▸ **WRITTEN PROBLEM**:
Rewrite the entries from the line with "The width and height of the screenshot is (1512, 801)." up to and including the line with "actions is located at coordinates (143, 36).", switching "Describe" to "Explain" and keeping everything else unchanged.

#### SOURCE DATA

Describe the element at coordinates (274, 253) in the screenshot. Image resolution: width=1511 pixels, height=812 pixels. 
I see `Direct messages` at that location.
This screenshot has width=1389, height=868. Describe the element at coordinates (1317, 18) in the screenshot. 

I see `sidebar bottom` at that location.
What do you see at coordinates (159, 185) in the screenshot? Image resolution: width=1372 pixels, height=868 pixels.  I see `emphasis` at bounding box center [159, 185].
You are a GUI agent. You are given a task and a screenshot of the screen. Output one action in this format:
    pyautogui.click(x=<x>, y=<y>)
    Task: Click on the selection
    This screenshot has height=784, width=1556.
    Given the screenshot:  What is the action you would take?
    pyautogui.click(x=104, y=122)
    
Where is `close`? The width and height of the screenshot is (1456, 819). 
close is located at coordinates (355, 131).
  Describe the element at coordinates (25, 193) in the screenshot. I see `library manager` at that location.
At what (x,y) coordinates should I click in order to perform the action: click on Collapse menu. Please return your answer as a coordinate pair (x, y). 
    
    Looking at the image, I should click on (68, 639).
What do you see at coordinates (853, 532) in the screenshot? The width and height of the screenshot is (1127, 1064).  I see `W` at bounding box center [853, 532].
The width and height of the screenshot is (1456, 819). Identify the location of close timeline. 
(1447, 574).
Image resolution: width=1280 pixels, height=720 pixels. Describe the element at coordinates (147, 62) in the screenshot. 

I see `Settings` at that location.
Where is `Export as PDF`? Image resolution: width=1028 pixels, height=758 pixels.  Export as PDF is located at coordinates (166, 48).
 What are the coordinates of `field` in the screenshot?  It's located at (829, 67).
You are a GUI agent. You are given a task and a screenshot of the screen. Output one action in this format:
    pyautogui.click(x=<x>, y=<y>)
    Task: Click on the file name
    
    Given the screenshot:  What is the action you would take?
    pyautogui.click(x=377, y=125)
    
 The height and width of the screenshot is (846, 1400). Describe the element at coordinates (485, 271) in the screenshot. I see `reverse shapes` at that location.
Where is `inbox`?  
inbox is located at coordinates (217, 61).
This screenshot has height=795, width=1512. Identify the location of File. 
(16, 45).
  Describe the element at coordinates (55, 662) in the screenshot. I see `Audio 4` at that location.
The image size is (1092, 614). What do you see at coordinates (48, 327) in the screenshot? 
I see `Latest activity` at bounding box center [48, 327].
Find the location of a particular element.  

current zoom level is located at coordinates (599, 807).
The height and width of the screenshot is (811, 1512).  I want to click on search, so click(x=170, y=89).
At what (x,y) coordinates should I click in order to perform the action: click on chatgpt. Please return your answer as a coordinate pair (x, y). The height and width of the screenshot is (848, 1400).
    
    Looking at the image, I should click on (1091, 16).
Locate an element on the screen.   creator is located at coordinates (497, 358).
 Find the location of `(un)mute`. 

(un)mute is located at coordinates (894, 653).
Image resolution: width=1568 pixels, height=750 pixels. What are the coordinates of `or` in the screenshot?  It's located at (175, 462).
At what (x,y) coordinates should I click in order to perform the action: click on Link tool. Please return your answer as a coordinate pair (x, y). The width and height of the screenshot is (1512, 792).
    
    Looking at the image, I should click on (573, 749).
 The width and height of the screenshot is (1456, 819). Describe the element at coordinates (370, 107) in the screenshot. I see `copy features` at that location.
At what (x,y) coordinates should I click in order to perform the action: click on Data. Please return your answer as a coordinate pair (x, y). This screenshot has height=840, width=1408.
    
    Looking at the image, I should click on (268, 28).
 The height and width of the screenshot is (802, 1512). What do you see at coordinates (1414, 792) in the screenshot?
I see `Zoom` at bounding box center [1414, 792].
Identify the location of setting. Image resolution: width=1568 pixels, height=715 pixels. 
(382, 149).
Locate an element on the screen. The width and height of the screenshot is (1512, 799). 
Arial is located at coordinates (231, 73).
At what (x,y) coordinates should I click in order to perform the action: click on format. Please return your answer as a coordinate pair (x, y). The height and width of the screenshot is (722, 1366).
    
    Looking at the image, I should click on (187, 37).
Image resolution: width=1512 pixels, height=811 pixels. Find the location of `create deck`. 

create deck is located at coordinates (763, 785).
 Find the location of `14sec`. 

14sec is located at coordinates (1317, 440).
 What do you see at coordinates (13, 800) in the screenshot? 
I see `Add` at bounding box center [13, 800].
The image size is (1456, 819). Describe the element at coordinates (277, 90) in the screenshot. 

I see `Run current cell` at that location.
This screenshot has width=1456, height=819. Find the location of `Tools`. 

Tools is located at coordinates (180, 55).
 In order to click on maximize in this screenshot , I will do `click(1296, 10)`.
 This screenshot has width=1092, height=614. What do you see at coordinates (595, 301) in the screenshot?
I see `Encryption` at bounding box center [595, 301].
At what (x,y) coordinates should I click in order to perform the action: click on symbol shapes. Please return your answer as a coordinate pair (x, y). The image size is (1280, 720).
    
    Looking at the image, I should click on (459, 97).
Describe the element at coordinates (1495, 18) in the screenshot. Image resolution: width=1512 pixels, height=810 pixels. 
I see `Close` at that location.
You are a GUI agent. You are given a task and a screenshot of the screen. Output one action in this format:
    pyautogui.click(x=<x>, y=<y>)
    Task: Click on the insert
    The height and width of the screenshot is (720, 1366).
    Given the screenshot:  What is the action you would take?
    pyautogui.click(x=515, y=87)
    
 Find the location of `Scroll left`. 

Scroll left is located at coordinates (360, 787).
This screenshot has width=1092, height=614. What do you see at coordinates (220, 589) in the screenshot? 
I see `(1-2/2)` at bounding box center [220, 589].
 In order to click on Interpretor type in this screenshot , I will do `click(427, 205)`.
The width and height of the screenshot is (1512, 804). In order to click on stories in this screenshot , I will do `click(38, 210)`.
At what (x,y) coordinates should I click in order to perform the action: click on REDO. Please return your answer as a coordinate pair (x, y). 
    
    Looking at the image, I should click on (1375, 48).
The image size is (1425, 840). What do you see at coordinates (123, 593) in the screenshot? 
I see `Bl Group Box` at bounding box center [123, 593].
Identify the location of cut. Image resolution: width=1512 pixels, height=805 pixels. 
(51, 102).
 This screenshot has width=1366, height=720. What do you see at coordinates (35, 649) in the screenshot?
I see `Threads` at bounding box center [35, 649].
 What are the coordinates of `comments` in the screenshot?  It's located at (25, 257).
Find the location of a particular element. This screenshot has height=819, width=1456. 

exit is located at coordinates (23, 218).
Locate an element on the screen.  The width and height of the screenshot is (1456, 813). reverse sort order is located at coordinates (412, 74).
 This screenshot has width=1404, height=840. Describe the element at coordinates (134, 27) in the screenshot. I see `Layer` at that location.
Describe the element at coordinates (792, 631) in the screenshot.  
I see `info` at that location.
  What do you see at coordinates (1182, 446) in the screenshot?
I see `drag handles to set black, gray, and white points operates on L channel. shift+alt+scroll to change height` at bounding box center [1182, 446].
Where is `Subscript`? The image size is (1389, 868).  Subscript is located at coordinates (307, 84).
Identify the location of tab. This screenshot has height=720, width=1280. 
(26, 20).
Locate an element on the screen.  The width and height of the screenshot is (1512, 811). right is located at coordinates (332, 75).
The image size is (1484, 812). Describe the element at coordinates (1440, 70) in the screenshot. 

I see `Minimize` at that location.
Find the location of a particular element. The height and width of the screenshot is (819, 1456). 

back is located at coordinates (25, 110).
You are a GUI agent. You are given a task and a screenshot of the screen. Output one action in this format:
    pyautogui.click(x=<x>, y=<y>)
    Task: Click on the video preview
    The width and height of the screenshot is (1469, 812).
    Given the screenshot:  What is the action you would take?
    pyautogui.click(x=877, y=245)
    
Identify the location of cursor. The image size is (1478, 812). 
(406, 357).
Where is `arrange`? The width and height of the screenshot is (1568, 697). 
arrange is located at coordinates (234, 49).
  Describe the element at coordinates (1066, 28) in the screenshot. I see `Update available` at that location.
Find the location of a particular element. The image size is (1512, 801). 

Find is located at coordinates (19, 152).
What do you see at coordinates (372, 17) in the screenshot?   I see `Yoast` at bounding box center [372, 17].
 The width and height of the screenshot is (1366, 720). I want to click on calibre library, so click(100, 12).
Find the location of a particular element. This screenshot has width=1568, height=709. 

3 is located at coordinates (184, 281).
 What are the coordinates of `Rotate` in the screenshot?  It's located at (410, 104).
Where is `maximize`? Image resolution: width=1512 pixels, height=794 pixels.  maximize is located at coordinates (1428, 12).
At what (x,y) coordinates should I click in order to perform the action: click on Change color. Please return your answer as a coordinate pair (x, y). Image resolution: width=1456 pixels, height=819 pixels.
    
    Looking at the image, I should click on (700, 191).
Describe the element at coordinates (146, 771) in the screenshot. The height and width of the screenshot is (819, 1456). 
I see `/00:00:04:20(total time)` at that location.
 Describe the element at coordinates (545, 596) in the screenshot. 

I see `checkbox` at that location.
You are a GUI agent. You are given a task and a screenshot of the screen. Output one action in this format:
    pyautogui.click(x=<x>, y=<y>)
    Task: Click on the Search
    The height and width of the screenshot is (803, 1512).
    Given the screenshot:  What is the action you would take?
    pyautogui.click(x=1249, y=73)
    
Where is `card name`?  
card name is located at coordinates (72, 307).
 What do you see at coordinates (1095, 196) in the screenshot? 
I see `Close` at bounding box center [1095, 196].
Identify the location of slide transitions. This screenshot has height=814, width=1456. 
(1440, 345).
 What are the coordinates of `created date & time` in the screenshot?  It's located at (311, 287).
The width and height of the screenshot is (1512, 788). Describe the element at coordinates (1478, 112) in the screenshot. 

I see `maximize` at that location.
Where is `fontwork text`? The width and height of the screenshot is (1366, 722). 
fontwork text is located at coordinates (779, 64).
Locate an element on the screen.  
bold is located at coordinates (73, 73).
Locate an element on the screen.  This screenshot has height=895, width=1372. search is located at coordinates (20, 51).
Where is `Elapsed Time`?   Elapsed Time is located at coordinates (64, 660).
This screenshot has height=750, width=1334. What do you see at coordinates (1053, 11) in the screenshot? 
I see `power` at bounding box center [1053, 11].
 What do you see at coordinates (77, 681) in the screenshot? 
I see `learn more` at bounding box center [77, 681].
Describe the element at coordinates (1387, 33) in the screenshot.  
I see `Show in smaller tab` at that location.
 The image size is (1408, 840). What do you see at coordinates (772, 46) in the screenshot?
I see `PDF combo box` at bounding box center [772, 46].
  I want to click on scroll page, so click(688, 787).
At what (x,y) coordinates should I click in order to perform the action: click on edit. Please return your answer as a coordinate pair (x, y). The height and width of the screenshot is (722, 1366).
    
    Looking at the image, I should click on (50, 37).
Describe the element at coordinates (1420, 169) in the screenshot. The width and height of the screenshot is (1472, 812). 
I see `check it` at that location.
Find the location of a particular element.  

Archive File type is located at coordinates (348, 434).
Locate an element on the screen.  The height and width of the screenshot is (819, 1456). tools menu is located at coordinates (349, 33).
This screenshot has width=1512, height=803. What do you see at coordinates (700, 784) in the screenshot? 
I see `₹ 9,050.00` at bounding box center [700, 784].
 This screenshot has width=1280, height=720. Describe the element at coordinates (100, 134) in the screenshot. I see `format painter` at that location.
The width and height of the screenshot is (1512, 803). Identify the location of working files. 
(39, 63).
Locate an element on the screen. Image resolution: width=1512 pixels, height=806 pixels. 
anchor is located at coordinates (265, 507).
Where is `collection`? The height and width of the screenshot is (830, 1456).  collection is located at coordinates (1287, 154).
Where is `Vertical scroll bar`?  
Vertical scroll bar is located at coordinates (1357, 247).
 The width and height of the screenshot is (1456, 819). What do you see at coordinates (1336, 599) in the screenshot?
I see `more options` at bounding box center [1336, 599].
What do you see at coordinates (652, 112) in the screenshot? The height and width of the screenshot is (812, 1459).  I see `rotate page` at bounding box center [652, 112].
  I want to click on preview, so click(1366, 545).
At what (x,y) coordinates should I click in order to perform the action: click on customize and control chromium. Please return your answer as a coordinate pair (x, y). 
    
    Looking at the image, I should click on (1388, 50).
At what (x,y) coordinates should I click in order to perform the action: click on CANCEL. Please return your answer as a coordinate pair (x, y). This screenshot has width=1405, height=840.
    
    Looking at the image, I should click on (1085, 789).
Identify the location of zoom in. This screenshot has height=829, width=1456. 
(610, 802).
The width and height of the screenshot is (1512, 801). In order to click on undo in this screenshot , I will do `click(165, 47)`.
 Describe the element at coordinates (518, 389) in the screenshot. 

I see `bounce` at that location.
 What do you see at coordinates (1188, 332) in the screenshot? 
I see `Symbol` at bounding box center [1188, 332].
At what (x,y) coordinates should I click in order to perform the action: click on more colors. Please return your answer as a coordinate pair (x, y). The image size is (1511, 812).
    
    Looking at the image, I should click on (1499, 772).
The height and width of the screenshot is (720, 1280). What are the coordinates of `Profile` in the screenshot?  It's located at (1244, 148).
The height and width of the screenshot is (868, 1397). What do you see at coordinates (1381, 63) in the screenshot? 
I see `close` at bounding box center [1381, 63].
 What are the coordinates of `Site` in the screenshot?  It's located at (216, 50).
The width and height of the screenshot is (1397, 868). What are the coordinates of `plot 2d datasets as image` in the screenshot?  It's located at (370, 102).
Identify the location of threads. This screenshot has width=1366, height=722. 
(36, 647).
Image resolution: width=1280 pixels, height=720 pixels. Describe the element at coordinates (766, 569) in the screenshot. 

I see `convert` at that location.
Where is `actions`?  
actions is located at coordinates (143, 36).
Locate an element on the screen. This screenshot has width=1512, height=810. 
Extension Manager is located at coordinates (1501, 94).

########

▸ **RESPONSE TO THIS EXERCISE**:
The width and height of the screenshot is (1512, 801). In order to click on undo in this screenshot , I will do `click(165, 47)`.
 Explain the element at coordinates (518, 389) in the screenshot. 

I see `bounce` at that location.
 What do you see at coordinates (1188, 332) in the screenshot? 
I see `Symbol` at bounding box center [1188, 332].
At what (x,y) coordinates should I click in order to perform the action: click on more colors. Please return your answer as a coordinate pair (x, y). The image size is (1511, 812).
    
    Looking at the image, I should click on (1499, 772).
The height and width of the screenshot is (720, 1280). What are the coordinates of `Profile` in the screenshot?  It's located at (1244, 148).
The height and width of the screenshot is (868, 1397). What do you see at coordinates (1381, 63) in the screenshot? 
I see `close` at bounding box center [1381, 63].
 What are the coordinates of `Site` in the screenshot?  It's located at (216, 50).
The width and height of the screenshot is (1397, 868). What are the coordinates of `plot 2d datasets as image` in the screenshot?  It's located at (370, 102).
Identify the location of threads. This screenshot has width=1366, height=722. 
(36, 647).
Image resolution: width=1280 pixels, height=720 pixels. Explain the element at coordinates (766, 569) in the screenshot. 

I see `convert` at that location.
Where is `actions`?  
actions is located at coordinates (143, 36).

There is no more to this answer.